Outra contemplada, que recentemente iniciou curso de qualificação e foi contratada em serviços gerais, relatou que o valor ajudará a comprar itens básicos para os filhos, como roupas e materiais escolares, sem comprometer a estabilidade conquistada com o novo emprego.
Critérios de seleção e acompanhamento
Para acessar o benefício, as candidatas devem comprovar situação de violência doméstica registrada nos órgãos competentes e apresentar renda familiar compatível com os critérios de vulnerabilidade social estabelecidos pela Secretaria Municipal de Assistência Social. A preferência é para mulheres que sejam responsáveis pelo sustento dos filhos ou de outros dependentes.
Uma vez aprovadas, as beneficiárias assinam termo de compromisso no qual se comprometem a destinar a totalidade do auxílio ao custeio da moradia. O acompanhamento ocorre por meio de visitas domiciliares e reuniões periódicas. Caso o núcleo técnico identifique melhora significativa na condição socioeconômica da família, o subsídio pode ser gradualmente reduzido ou encerrado antes do prazo máximo.
Investimento na prevenção de novas agressões
Conforme o diretor-presidente da Empresa Municipal de Habitação (Emha), Claudio Marques, o suporte financeiro aliado ao monitoramento profissional reduz o risco de as mulheres retornarem ao convívio com o agressor por dependência econômica. Segundo ele, a disponibilização de moradia fora do ambiente violento é fundamental para preservar a integridade física e emocional das vítimas e de seus dependentes.
A prefeitura afirma que a política de auxílio moradia está inserida em um conjunto de ações de enfrentamento à violência de gênero, que inclui abrigamento emergencial, linhas de crédito para empreendedoras e assistência psicológica. O município também mantém parcerias com a Defensoria Pública e o Ministério Público para agilizar medidas protetivas, regularizar pensão alimentícia e garantir acompanhamento jurídico às mulheres.
Perspectivas de ampliação
O Executivo municipal avalia a expansão do programa para outros bairros e distritos de Campo Grande, a depender da disponibilidade orçamentária. Técnicos da Assistência Social trabalham na atualização do cadastro de possíveis beneficiárias e no levantamento de imóveis que atendam às exigências mínimas de habitabilidade, como acesso a serviços públicos essenciais e segurança do entorno.

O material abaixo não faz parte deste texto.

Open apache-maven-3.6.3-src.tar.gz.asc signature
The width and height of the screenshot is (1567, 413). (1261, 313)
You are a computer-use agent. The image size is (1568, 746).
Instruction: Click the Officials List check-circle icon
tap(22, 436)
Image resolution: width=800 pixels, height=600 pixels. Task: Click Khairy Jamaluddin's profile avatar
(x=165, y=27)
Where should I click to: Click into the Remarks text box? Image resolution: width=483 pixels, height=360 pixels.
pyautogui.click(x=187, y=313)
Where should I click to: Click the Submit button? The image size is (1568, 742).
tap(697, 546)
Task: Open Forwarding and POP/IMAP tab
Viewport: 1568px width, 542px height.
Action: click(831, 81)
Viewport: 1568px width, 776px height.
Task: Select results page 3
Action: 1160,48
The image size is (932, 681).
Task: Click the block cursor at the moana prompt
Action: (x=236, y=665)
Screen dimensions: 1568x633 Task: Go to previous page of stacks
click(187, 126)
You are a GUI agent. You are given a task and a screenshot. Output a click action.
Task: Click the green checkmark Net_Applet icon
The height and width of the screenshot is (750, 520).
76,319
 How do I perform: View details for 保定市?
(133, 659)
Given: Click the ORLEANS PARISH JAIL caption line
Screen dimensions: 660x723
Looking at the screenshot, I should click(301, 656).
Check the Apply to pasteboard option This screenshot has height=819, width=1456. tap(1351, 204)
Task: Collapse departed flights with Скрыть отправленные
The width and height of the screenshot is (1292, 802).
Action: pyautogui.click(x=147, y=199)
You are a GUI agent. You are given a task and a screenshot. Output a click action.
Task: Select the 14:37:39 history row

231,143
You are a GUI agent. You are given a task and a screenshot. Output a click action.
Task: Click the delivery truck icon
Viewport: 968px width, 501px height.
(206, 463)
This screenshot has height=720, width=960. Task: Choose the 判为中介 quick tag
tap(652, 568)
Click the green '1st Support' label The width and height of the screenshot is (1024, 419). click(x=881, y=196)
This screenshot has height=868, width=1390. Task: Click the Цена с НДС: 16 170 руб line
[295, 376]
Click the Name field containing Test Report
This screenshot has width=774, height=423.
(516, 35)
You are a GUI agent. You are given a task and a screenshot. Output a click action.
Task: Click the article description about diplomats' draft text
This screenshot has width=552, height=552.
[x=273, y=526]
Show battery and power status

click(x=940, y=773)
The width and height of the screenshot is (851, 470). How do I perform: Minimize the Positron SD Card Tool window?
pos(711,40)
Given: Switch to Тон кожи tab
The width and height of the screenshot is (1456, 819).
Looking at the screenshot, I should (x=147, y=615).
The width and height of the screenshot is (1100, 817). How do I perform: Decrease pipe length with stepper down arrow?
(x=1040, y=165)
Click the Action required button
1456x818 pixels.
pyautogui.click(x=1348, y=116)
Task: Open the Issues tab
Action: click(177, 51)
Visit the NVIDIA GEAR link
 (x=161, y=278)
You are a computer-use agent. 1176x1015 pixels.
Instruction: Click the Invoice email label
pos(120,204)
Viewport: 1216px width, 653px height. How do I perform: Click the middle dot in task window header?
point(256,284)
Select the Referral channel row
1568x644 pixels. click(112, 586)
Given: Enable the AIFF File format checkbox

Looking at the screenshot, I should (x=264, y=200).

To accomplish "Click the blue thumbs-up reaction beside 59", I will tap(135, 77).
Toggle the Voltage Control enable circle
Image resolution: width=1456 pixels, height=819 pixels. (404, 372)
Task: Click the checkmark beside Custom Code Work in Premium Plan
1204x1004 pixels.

Embora o contrato inicial seja de um ano, o regulamento prevê prorrogação quando persistir a condição de vulnerabilidade. Em casos específicos, o auxílio pode ser mantido até que a família tenha acesso a políticas habitacionais permanentes, como programas de moradia popular ou financiamento subsidiado.
A expectativa da administração é de que o apoio financeiro, associado ao acompanhamento profissional, fortaleça a capacidade das mulheres de planejar o futuro, retomar projetos interrompidos e oferecer ambiente estável aos filhos. Com a medida, o município busca reduzir índices de reincidência de violência doméstica e criar trajetórias mais seguras para as famílias afetadas.